JANIS KINNEAR and MURRAY WILLIAMS

Staff Reporters

DESPITE assurances her son had made the Springbok squad for the Rugby World Cup, Nella Aplon was nervous before the squad announcement last night.

As Gio Aplon, darling of Newlands and pride of Hawston, was officially named in the squad, the Aplons and friends let out a whoop of joy as the fullback-cum-wing was given his cap.

“It’s very nerve-racking for us… Just to think all he has been through to get there,” said Nella.

Among those who gathered at the Aplon home in Hawston was family friend Percy Basson, 40, who bought Gio’s first pair of rugby boots. “I saw the talent in him years ago and said to myself this boy will go far.”

“To reach the level of a Springbok, having attended a local school where nobody could see him, shows you it was pure hard work.”

Gio’s love for the sport began when he took to the field in Grade 2, recalled his father, Cedric.

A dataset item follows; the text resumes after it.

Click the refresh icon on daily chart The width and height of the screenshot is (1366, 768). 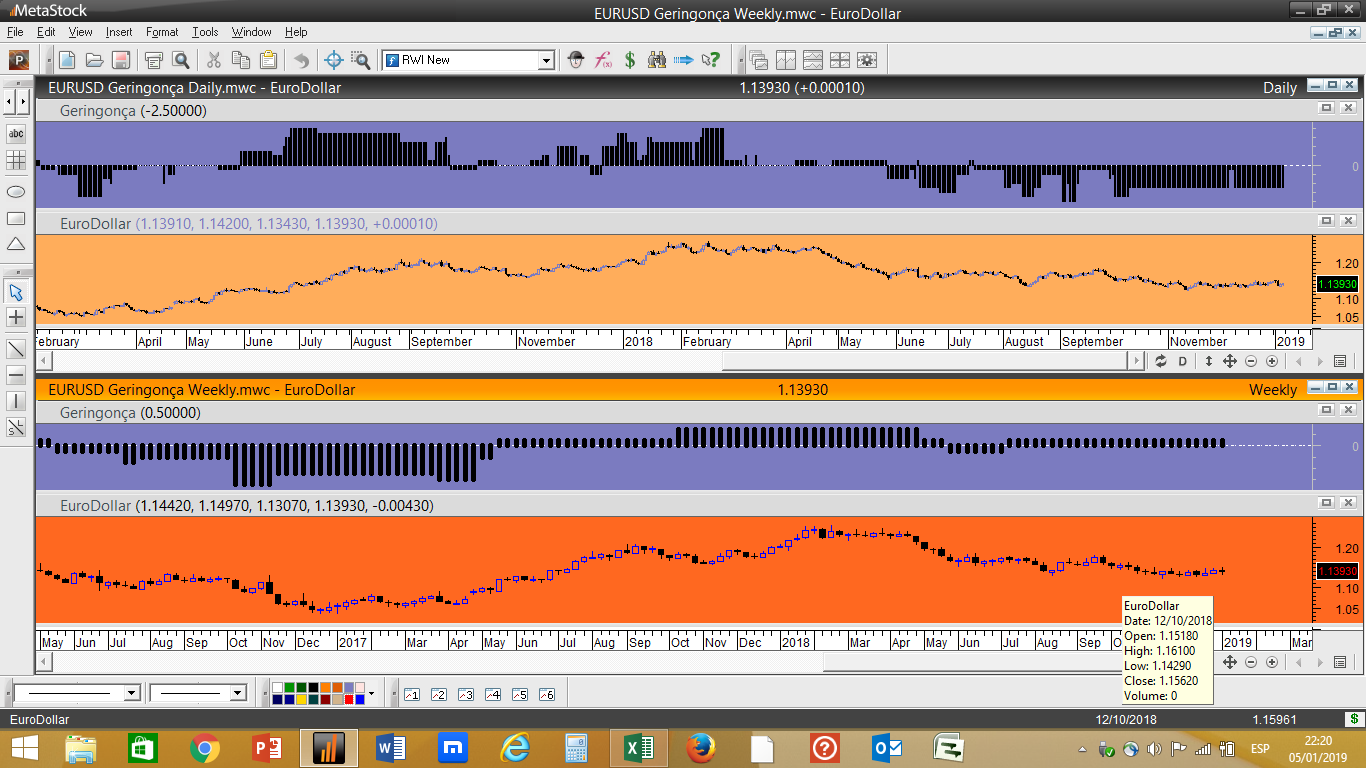click(x=1160, y=361)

“That time he was moving backwards and backwards and didn’t really touch the ball because he was a bit afraid of the bigger guys,” he said.

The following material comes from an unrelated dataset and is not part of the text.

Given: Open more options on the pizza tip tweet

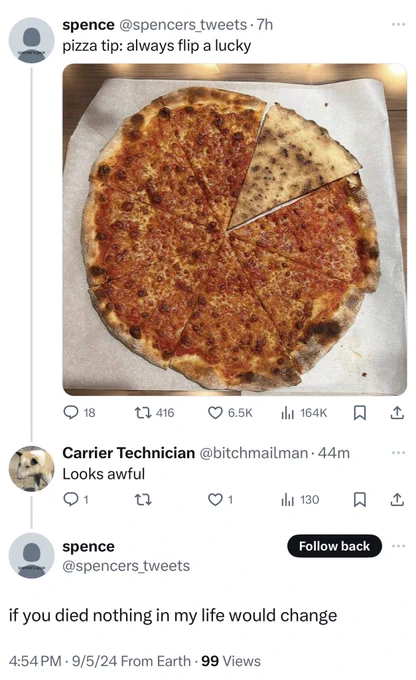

But the young Gio soon came to love the game.

“I used to lock the door because he would go play after school till late at night,” recalled Cedric.

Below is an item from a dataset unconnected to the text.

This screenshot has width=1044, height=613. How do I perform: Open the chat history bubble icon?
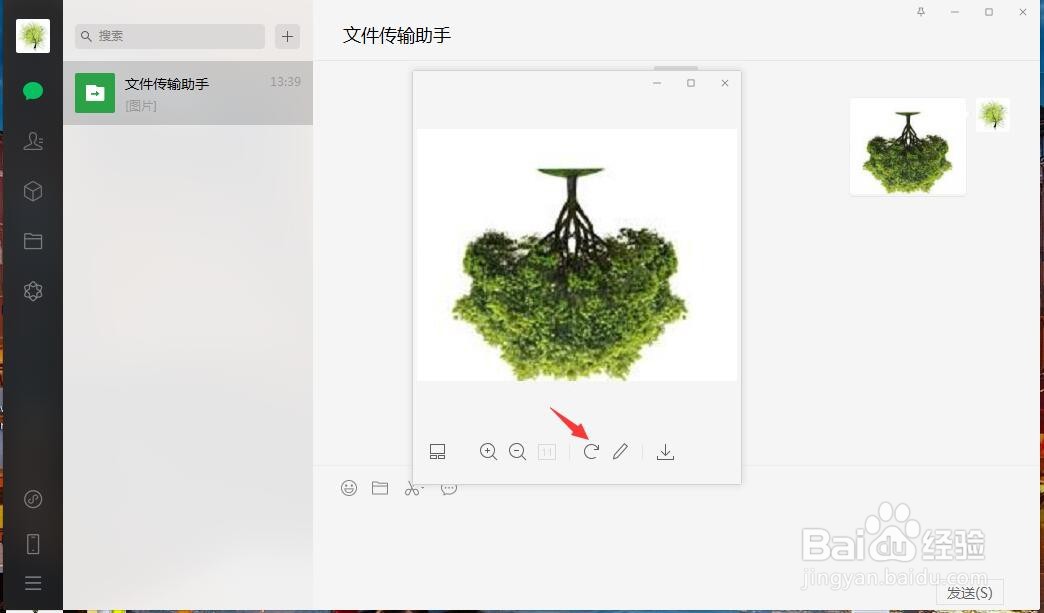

Meanwhile, there was great pride at one of the country’s most famous rugby schools today, Paarl Gimnasium in the Winelands, the rugby nursery of flanker Schalk Burger and centre Jean de Villiers.

Head of sport at the school, former Western Province and Springbok kicking ace Louis Koen, told the Cape Argus: “It’s fantastic. It’s what dreams are made of.”

Koen said the school had produced 27 Springboks, the second-highest for any South African school, behind Grey College in Bloemfontein. Wessel Moolman, headmaster at Huguenot High School in Wellington, where centre Juan de Jongh matriculated in 2005, was also excited. “He’s our first Springbok in the 15-man code – we’re very proud,” he said.

The only other Bok in the World Cup squad who attended a Cape school is Francois Louw, grandson of rugby great Jan Pickard, a Bishops old boy.

Bryan Habana and Jaque Fourie grew up in Gauteng.